Turn the material, from its first line through the line containing "The width and height of the screenshot is (1000, 1000).", into a Markdown table with a Number column and a Line column, leaving out blank lines.

[start of MATERIAL SUPPLIED]

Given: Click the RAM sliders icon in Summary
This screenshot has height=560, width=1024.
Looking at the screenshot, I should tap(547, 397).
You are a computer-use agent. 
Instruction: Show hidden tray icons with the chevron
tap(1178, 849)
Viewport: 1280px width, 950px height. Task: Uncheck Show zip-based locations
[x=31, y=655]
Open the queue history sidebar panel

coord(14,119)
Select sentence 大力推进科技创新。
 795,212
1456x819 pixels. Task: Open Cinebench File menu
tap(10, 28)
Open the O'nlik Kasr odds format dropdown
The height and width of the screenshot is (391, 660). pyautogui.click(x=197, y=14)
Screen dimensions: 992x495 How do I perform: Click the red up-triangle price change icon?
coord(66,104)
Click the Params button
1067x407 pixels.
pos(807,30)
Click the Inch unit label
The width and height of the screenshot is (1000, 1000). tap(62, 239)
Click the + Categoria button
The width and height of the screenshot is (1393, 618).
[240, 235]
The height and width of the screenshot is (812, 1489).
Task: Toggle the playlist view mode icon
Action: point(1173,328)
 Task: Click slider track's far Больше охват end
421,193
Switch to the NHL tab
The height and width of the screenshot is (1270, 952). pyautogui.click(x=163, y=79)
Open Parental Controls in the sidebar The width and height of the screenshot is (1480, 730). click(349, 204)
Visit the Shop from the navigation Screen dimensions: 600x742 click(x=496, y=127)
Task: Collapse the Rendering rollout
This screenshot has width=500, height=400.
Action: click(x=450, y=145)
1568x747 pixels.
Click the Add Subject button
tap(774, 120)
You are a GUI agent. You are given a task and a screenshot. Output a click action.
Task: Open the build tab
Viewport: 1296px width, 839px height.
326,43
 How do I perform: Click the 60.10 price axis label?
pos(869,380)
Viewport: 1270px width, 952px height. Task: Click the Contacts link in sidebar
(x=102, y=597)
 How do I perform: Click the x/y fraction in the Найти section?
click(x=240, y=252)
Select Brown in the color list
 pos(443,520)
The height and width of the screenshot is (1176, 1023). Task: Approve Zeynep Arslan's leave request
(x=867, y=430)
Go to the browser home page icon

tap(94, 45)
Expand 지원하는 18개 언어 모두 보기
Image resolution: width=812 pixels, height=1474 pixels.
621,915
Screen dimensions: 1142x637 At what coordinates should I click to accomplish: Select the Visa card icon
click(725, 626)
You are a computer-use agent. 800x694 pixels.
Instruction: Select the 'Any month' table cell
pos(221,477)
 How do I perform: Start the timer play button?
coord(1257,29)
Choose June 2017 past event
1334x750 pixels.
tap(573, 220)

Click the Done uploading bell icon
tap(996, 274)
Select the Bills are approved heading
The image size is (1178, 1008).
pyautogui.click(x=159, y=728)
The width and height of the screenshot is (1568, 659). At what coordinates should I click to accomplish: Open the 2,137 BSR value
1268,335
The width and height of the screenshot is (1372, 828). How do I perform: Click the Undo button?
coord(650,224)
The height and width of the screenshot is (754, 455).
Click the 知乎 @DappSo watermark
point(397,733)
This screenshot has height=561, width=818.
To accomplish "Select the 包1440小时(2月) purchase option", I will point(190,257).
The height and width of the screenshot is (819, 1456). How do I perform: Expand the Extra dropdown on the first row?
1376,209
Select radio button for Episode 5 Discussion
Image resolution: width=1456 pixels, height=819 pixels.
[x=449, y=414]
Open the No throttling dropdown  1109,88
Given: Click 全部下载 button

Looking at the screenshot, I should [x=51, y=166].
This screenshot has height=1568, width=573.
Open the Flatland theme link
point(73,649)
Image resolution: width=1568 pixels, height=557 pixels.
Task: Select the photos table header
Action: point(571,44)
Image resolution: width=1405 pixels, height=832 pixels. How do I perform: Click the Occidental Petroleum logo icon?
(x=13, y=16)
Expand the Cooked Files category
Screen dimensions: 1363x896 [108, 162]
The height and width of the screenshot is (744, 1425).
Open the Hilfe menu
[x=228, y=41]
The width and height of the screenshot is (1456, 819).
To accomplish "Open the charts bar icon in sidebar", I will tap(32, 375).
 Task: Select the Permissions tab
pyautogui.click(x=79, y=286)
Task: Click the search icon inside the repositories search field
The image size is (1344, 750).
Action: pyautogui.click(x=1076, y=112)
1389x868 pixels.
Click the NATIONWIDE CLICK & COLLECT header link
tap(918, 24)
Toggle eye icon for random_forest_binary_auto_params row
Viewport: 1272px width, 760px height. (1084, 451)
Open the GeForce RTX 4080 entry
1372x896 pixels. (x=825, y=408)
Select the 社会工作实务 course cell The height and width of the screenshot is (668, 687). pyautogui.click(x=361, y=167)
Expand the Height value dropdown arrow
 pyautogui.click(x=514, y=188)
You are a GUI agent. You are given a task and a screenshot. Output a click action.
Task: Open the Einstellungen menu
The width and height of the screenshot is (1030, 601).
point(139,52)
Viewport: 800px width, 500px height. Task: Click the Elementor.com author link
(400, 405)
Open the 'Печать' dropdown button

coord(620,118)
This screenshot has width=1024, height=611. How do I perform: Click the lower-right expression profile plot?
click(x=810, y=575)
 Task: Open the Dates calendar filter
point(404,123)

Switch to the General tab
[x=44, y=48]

[end of MATERIAL SUPPLIED]

● WRITTEN REPLY
| Number | Line |
|---|---|
| 1 | Given: Click the RAM sliders icon in Summary |
| 2 | This screenshot has height=560, width=1024. |
| 3 | Looking at the screenshot, I should tap(547, 397). |
| 4 | You are a computer-use agent.  |
| 5 | Instruction: Show hidden tray icons with the chevron |
| 6 | tap(1178, 849) |
| 7 | Viewport: 1280px width, 950px height. Task: Uncheck Show zip-based locations |
| 8 | [x=31, y=655] |
| 9 | Open the queue history sidebar panel |
| 10 | coord(14,119) |
| 11 | Select sentence 大力推进科技创新。 |
| 12 |  795,212 |
| 13 | 1456x819 pixels. Task: Open Cinebench File menu |
| 14 | tap(10, 28) |
| 15 | Open the O'nlik Kasr odds format dropdown |
| 16 | The height and width of the screenshot is (391, 660). pyautogui.click(x=197, y=14) |
| 17 | Screen dimensions: 992x495 How do I perform: Click the red up-triangle price change icon? |
| 18 | coord(66,104) |
| 19 | Click the Params button |
| 20 | 1067x407 pixels. |
| 21 | pos(807,30) |
| 22 | Click the Inch unit label |
| 23 | The width and height of the screenshot is (1000, 1000). tap(62, 239) |